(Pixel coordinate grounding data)
^^^^^^^^^^^^^^^^

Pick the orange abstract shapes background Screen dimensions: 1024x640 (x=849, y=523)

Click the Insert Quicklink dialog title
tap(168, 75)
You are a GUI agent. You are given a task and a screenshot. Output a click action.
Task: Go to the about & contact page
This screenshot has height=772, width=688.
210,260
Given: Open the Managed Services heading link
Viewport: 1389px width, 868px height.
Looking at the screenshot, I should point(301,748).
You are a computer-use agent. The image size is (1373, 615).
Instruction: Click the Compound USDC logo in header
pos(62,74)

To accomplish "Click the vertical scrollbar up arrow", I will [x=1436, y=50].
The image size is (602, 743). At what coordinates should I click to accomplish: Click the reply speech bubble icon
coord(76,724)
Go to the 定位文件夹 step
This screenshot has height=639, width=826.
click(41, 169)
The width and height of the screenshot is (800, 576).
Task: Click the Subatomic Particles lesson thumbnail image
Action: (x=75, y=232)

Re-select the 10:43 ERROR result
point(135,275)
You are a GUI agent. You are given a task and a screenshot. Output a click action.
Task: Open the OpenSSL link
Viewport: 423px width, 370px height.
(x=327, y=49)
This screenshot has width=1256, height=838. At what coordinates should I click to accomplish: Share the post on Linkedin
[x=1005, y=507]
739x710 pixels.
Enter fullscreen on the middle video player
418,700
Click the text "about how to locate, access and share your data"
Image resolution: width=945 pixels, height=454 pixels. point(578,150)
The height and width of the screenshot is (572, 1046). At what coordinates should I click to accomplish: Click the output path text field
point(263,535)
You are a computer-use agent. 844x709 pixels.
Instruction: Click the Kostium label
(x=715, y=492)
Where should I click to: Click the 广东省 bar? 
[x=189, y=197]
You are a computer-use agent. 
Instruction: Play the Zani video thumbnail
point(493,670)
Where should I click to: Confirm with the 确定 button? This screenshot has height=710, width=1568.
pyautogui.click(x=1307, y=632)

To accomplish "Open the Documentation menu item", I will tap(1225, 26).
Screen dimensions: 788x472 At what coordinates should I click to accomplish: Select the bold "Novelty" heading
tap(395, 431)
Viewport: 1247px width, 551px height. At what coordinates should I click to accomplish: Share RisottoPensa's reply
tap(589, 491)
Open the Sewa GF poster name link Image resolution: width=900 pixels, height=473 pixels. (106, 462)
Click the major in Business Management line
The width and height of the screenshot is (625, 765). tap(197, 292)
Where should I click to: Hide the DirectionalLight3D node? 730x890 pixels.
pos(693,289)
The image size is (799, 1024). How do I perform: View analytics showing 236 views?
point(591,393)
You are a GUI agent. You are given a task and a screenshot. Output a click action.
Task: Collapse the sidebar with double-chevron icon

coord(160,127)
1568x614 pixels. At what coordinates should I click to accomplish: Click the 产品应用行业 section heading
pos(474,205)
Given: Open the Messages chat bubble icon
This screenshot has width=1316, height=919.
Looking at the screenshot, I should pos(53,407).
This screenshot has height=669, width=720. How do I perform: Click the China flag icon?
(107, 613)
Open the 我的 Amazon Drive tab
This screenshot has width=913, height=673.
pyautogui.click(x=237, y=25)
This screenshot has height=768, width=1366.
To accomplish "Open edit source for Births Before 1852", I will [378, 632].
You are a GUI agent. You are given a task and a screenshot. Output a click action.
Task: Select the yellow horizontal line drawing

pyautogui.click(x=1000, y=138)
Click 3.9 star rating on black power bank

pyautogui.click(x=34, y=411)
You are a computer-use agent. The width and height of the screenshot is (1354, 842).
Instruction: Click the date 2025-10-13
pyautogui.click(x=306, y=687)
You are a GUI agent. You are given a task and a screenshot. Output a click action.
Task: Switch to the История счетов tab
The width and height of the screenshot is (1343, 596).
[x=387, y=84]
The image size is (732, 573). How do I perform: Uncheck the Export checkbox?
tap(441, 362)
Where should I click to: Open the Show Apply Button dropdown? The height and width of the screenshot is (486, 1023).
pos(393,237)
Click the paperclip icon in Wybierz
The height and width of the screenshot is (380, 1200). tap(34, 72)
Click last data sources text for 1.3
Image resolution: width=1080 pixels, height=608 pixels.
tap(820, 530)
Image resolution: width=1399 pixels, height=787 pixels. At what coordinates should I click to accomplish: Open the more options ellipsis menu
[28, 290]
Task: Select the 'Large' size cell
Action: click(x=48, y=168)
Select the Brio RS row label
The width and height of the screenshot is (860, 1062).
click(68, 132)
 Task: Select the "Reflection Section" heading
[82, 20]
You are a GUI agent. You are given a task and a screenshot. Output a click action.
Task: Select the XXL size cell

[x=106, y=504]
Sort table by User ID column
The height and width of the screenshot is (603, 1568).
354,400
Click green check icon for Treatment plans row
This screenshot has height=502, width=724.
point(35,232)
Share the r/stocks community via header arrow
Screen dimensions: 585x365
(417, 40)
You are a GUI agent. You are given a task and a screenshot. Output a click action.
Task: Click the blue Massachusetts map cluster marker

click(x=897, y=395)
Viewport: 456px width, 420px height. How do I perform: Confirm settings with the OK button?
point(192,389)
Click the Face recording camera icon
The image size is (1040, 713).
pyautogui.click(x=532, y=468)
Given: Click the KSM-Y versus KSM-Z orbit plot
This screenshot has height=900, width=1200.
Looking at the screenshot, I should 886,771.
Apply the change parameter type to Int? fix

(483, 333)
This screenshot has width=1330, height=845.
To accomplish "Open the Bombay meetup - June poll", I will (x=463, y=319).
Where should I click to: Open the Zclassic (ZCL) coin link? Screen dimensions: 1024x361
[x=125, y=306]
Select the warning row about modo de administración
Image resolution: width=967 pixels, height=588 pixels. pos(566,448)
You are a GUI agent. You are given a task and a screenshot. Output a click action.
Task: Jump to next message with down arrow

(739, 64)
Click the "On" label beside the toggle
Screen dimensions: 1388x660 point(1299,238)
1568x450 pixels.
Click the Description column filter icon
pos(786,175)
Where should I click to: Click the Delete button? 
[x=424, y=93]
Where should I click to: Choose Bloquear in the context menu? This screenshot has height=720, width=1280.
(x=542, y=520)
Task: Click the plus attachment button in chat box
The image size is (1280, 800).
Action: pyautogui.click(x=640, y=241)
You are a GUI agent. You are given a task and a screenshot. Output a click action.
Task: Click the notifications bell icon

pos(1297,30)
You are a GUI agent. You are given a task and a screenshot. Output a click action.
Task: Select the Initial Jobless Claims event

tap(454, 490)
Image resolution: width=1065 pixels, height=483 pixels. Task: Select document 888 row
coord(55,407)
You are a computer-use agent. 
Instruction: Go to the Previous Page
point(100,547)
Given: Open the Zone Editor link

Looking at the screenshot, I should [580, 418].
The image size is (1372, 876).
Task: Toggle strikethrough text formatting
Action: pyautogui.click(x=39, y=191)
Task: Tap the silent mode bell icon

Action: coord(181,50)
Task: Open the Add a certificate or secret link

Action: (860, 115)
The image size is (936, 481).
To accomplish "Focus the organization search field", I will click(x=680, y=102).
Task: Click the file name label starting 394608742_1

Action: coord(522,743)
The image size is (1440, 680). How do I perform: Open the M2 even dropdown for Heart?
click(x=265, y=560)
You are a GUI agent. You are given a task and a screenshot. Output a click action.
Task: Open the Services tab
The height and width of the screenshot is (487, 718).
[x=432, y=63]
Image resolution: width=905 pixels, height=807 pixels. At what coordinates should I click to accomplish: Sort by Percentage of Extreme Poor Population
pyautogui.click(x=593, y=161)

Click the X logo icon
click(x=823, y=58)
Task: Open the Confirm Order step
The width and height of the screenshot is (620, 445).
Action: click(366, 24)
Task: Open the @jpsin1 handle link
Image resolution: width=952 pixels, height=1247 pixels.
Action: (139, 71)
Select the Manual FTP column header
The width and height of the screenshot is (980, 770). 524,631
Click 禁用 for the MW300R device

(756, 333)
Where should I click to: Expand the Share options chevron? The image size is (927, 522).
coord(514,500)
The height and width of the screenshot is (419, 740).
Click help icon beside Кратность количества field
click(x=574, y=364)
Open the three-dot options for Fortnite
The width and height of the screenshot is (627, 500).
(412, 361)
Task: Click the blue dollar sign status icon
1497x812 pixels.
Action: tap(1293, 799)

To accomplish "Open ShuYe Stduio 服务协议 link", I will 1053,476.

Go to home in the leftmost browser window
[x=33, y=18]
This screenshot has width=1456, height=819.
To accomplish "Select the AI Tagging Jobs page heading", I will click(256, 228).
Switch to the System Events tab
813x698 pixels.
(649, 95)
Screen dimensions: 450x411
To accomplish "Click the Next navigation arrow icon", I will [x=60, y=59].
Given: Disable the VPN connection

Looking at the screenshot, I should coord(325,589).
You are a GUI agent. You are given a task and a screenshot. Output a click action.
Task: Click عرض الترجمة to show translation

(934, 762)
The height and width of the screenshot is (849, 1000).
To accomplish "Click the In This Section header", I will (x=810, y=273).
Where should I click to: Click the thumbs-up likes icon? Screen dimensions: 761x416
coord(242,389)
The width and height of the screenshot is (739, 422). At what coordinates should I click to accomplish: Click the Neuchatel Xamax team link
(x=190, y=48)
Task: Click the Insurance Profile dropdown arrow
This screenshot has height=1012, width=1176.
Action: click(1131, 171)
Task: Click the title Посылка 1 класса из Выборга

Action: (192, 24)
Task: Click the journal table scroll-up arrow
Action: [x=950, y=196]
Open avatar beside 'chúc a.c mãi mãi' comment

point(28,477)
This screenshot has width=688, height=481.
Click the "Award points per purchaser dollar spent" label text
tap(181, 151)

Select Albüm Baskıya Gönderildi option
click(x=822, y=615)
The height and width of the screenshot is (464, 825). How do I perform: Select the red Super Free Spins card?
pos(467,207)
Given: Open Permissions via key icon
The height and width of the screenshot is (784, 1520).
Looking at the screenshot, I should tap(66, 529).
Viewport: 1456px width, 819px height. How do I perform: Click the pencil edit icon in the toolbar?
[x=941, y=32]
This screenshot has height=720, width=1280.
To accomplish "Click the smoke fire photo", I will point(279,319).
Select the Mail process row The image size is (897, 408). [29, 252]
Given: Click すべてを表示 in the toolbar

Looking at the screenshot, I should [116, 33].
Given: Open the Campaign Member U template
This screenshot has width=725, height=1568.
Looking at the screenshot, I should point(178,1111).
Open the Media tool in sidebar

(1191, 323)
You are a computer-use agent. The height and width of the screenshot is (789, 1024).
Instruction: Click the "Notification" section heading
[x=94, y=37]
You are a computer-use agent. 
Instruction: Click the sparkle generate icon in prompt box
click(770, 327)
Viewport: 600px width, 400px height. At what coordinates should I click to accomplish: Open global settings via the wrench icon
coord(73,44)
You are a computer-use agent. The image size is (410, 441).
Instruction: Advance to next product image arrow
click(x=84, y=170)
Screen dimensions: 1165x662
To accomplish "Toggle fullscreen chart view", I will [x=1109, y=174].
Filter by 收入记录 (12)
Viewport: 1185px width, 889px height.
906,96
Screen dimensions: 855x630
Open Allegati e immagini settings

^^^^^^^^^^^^^^^^

Task prompt:
All lines of the records above that contain the word "Services" are to be copied out.

Response to this task:
Given: Open the Managed Services heading link
Task: Open the Services tab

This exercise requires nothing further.